In the alternative, the pending motion asks us to order "that the District Judge discharging the writ of habeas corpus in this case exercise his discretion pursuant to Rule 38 subdivision 2 of the Rules of this Court and enlarge the petitioner on bail". Preliminarily, we would point out that if the district judge has discretion to enlarge the petitioner on bail or to remand him to the custody of respondent, we would not in any event order the district court to "enlarge the petitioner on bail"; that would be telling the district court how to exercise its discretion. It is the contention of the government that the provisions of § 242(a) — (d) of the Immigration and Nationality Act of June 27, 1952, 66 Stat. 208, 211, have cut across Rule 45 of the Supreme Court and our Rule 38 and have forbidden both the district courts and the courts of appeals, in habeas corpus proceedings challenging the validity of orders of deportation, to release on bail an alien awaiting deportation. Apparently in the present case the district court was persuaded by this argument of the government.
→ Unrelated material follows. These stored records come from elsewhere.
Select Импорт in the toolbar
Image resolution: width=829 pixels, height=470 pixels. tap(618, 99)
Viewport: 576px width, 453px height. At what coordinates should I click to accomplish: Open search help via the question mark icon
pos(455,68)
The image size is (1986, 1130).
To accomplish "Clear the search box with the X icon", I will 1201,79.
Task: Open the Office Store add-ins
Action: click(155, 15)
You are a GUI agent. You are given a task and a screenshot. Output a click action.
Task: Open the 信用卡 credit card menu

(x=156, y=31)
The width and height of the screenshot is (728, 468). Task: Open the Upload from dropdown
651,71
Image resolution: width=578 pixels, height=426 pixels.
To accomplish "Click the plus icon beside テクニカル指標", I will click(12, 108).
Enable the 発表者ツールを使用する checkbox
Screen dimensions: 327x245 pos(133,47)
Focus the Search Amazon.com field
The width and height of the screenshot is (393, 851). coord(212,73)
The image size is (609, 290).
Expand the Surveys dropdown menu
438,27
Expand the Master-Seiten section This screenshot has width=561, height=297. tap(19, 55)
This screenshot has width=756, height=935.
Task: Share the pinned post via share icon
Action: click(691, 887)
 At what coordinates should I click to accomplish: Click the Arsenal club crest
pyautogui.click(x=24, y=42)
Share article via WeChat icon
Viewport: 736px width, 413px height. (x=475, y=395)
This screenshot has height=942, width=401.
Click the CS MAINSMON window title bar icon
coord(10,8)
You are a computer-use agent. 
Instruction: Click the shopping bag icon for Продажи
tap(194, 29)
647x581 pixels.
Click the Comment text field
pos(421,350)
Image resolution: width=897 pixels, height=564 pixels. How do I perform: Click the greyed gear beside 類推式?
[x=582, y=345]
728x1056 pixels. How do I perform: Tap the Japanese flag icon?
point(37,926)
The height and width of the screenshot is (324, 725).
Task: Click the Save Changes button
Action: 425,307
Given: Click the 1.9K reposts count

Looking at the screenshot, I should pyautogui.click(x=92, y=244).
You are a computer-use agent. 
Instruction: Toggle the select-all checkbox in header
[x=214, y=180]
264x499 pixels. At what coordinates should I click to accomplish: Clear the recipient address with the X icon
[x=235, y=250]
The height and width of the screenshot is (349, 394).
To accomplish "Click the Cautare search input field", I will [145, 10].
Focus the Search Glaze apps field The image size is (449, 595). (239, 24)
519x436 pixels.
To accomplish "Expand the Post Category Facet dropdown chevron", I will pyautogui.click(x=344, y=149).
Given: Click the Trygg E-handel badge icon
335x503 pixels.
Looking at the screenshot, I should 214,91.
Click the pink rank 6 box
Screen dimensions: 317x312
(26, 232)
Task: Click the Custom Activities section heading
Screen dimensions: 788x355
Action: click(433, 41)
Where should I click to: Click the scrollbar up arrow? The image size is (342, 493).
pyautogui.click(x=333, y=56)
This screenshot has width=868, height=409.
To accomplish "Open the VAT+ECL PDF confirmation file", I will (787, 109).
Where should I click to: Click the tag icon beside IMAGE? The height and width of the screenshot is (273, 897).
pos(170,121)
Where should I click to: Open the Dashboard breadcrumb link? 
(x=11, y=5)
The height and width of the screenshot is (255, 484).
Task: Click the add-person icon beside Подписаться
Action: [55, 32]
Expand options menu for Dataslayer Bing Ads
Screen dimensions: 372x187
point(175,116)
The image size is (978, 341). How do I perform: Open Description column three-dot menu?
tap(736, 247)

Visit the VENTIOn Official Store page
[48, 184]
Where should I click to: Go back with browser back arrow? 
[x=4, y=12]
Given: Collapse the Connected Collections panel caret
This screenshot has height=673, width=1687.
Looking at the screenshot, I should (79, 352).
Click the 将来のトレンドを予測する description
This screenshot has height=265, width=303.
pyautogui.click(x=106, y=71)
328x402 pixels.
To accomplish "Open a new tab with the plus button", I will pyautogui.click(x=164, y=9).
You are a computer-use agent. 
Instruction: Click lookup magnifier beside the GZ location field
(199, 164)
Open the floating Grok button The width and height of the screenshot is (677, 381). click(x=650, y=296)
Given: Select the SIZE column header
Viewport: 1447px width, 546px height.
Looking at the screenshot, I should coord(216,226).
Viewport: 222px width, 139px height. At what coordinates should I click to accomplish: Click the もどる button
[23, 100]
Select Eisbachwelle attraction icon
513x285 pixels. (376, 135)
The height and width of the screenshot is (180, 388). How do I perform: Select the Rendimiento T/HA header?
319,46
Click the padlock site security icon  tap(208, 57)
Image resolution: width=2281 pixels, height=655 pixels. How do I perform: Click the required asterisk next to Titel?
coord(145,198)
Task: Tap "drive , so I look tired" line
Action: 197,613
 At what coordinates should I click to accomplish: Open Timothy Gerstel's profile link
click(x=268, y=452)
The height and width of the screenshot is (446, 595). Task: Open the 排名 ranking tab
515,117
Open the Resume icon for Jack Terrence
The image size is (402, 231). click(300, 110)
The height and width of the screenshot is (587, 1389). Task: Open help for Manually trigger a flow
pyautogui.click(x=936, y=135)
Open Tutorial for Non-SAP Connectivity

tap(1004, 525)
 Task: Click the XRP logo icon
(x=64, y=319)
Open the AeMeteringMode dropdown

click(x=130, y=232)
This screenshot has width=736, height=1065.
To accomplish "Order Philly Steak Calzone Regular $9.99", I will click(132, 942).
Whether the district court was right or wrong, in thus concluding as a matter of law that it had no power to release Pino on bail pending appeal, is the question presented to this court by the appeal from the district court's order of February 2, 1954, denying Pino's application for bail pending appeal. This is a question we ought not to decide upon a preliminary motion such as the one now pending. When the appeal from the order of February 2, 1954, denying bail comes before us for final determination on the merits (assuming it is an appealable order), if we should at that time determine that the district court erred in denying the motion for bail on the ground of lack of power to grant it, our mandate to the district court would be to vacate the order of February 2, 1954, and to decide the motion for bail as a matter of discretion, it being clear enough that if there is any judicial discretion in the premises it is to be exercised primarily by the court or judge rendering the decision discharging the writ of habeas corpus.
The motion for bail pending appeal is denied.